一方で渡邊は、一般消費者の目線を忘れてはならないと語る。

「テクノロジーの進化は素晴らしいことです。しかし、テクノロジーありきで便利になる世の中というのは、どうなのかなと思っています。広告業界などでは、インターネットなどから個人のデータを収集してビジネスに活用していますが、それが一般消費者にはわかりません。そこに企業と一般消費者との間に距離感があると感じています。弊社は長い歴史を持つテクノロジーの会社ですが、生活者に寄り添う価値観や倫理観も併せ持っていると思います。私は、自分の家族や周囲の人々に『あのサービスいいよね』と言ってもらえる、そういう喜びを感じられるサービスを開発していきたいと思っています」(渡邊)

巷ではキャッシュレス化が進んでいるが、世の中にはまだまだ現金で支払いを行いたいという人も多くいる。テクノロジーありきで拡大していくキャッシュレスサービスは、一種の「押しつけ」のような印象を受けることもあるという。こうした声も決して置き去りにはしたくないと考えている。

「使っていただける人の考えは大事にしていかないといけない。それはいつも頭にあります」(岩田)

やりがいのある仕事ができる場づくりをしていくのが我々の役目

まだまだ始まったばかりのプロジェクト「Digital Finance Team」だが、すでに2人は手応えを十分に感じている。先人のいない領域で、未開の地を切り開きながら進んでいる2人は、今後どのような活動をしていきたいと考えているのだろうか。
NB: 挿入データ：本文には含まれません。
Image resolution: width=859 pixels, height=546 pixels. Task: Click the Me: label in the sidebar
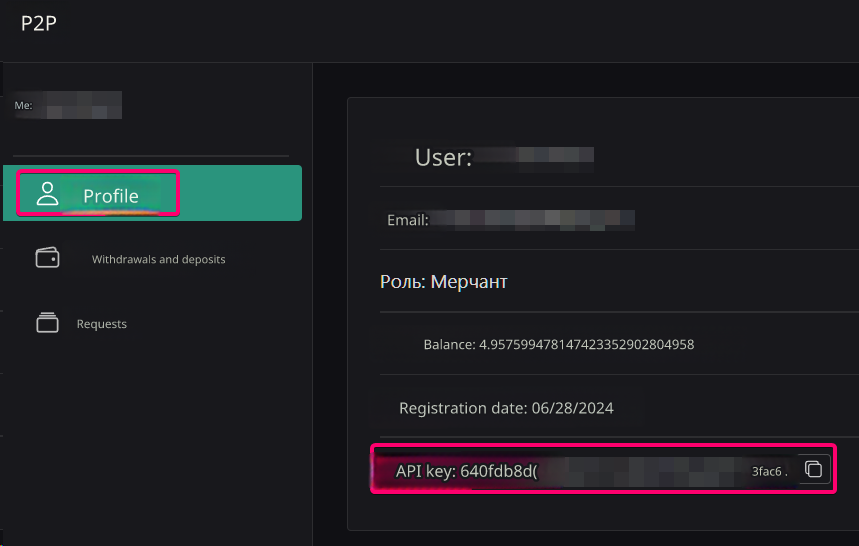pos(23,105)
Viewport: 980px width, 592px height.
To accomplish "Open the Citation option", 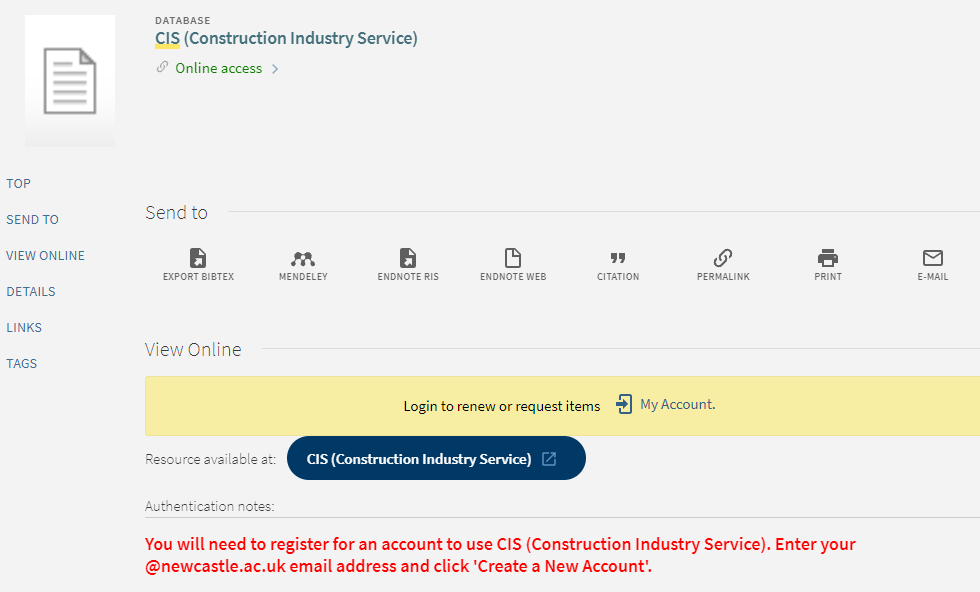I will (618, 259).
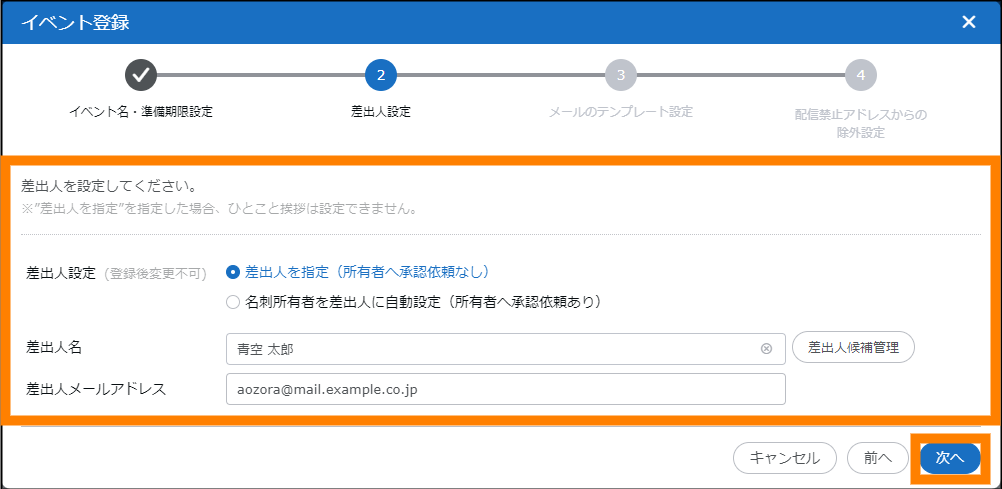Choose the 名刺所有者を差出人に自動設定 radio option
The height and width of the screenshot is (489, 1002).
click(233, 301)
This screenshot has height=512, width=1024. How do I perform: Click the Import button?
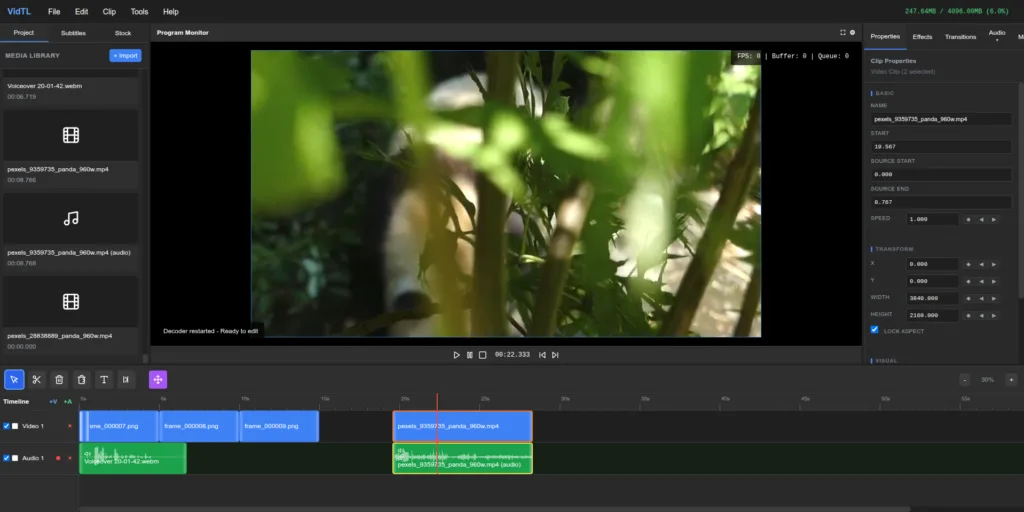[125, 56]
「やりがいのある仕事ができる場を作っていくことですね。やりがいは人それぞれだと思いますし、私も今の新入社員が思うやりがいはどういうものかわかりません。しかし、そこをきちんと聞いて、みんながやりがいを感じられる場を作っていくということは、我々がやっていかなければならないことだと思っています。次の世代のことを考える先輩がいて、やりがいのある場所が継承されていけば、それこそ100年事業ではないですけど、事業の中身が変わっても誰かが変化に対応して続いていくものになると思います」(岩田)
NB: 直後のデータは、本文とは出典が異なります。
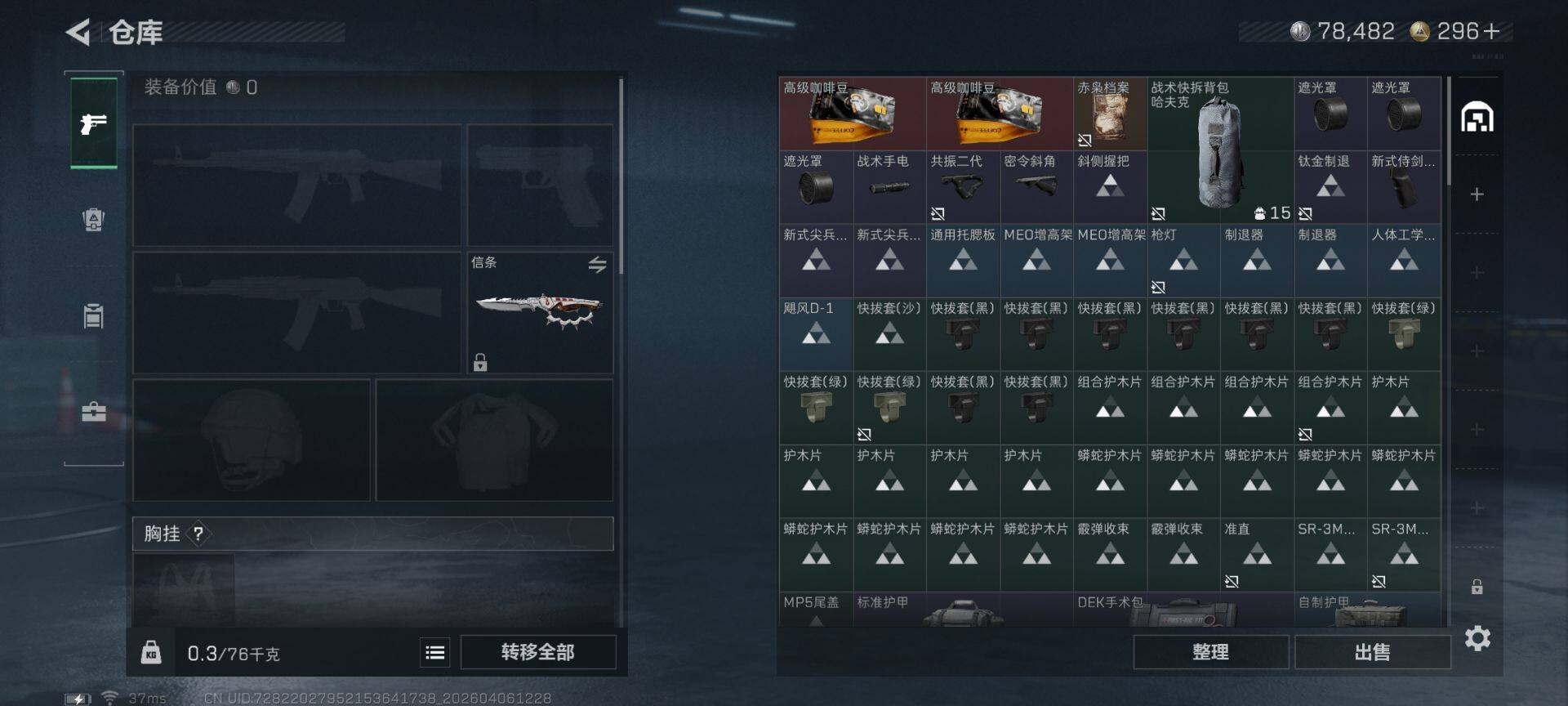This screenshot has height=706, width=1568.
Task: Go back with the arrow beside 仓库
Action: click(78, 33)
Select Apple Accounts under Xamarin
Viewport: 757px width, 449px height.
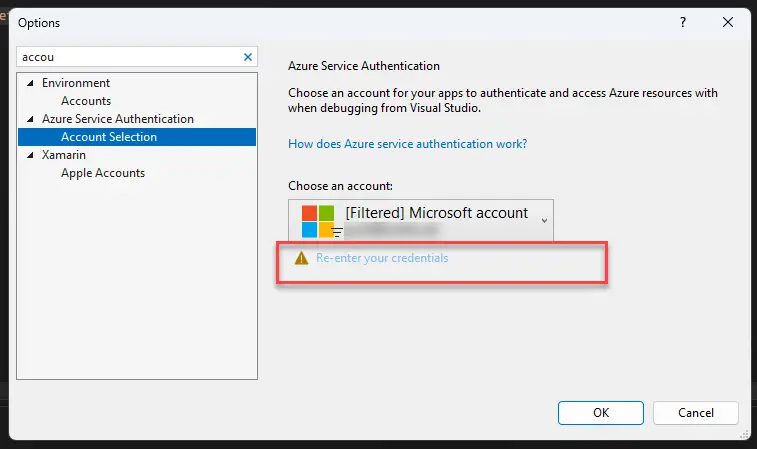tap(103, 173)
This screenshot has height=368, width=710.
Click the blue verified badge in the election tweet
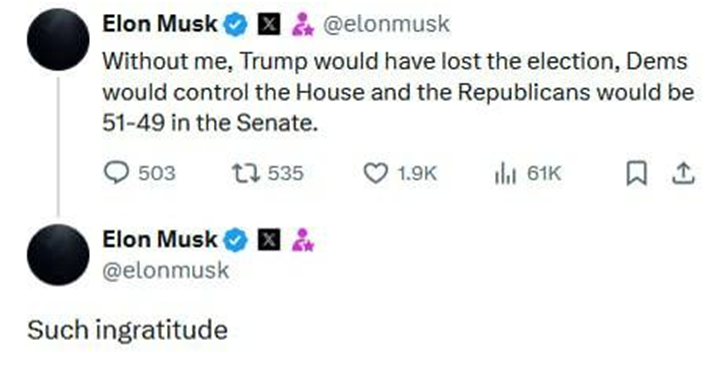(235, 24)
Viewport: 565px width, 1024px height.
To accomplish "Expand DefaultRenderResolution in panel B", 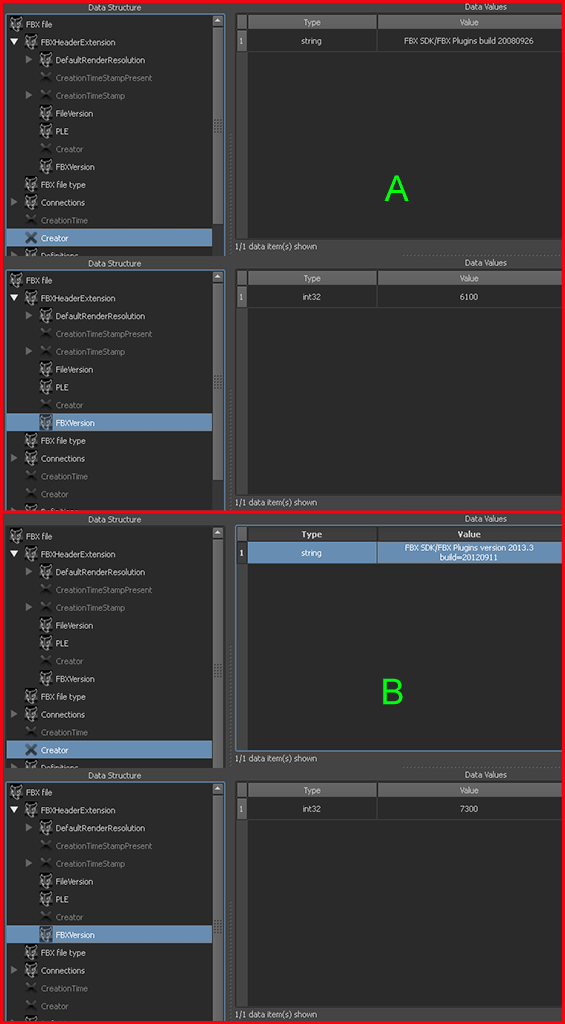I will coord(29,571).
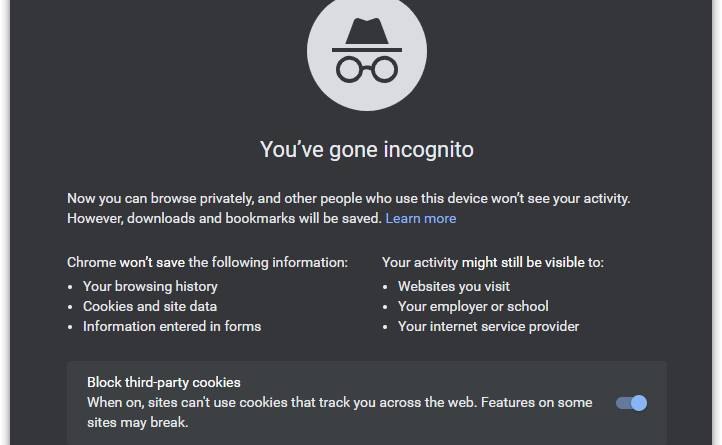Click "Chrome won't save the following information" heading
722x445 pixels.
click(207, 263)
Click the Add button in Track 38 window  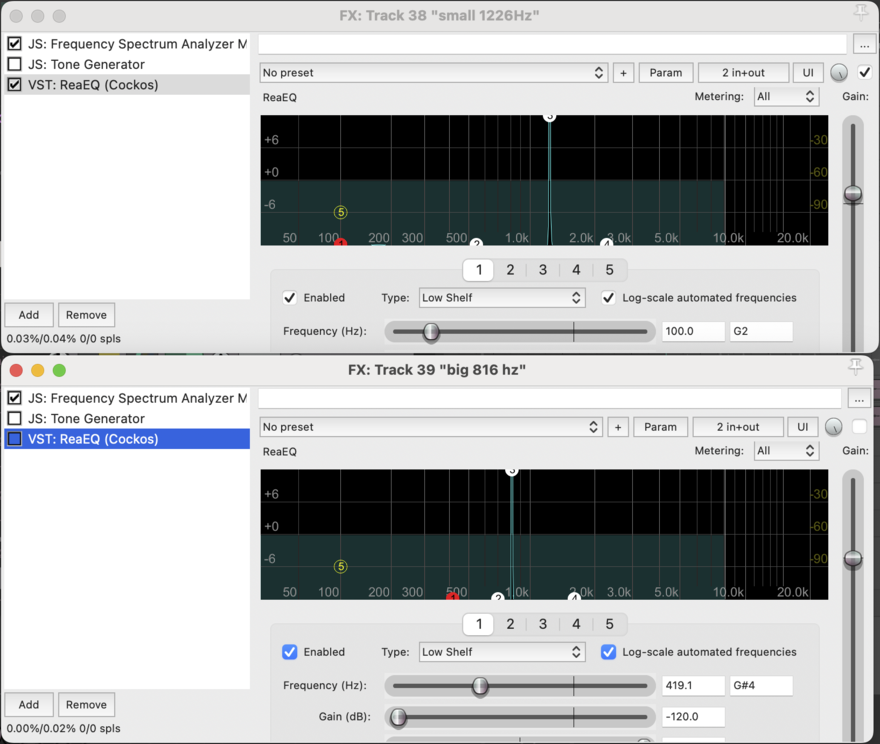[x=29, y=315]
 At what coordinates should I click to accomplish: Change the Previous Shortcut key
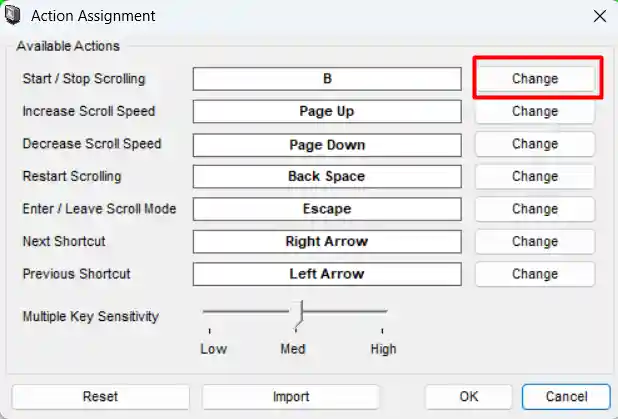(535, 274)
「職場の同僚と一緒に、このサービスを提供していますと、誇りを持って言えるように仕事をしていきたいと思っています。そして結果として、身近な家族をはじめ、みんなが幸せに過ごせる社会になってくれればいいですね」(渡邊)

「金融のデジタル化」の先にあるのは、誰もが幸せになれる世界

NECの目指す「Digital Inclusion」は、すべての人がテクノロジーの恩恵を受けられる社会。そのためには、NECが開発してきたテクノロジーに加え、幅広い業界の協力が不可欠だ。

NECは、デジタルパワーで、金融サービスをあらゆる人と産業への浸透を目指すDigital Financeを通じ、幅広い企業、幅広い技術を提携するための基盤を作っている段階。NECの高度なサイバーセキュリティ技術の上に、さまざまな企業が知恵と技術を持ち寄り、世界を変える新しい社会インフラとサービスを作り上げていく。冒頭に述べた「NEC API Economy Initiative Forum」は、そのための対話の場としても機能していると言える。

「金融のデジタル化」を通じて若きリーダーが見据えるのは、企業だけでなく一般消費者も幸せになる世界。誰もが公平にテクノロジーの恩恵を受けられる、開かれた見通しのよい世界だ。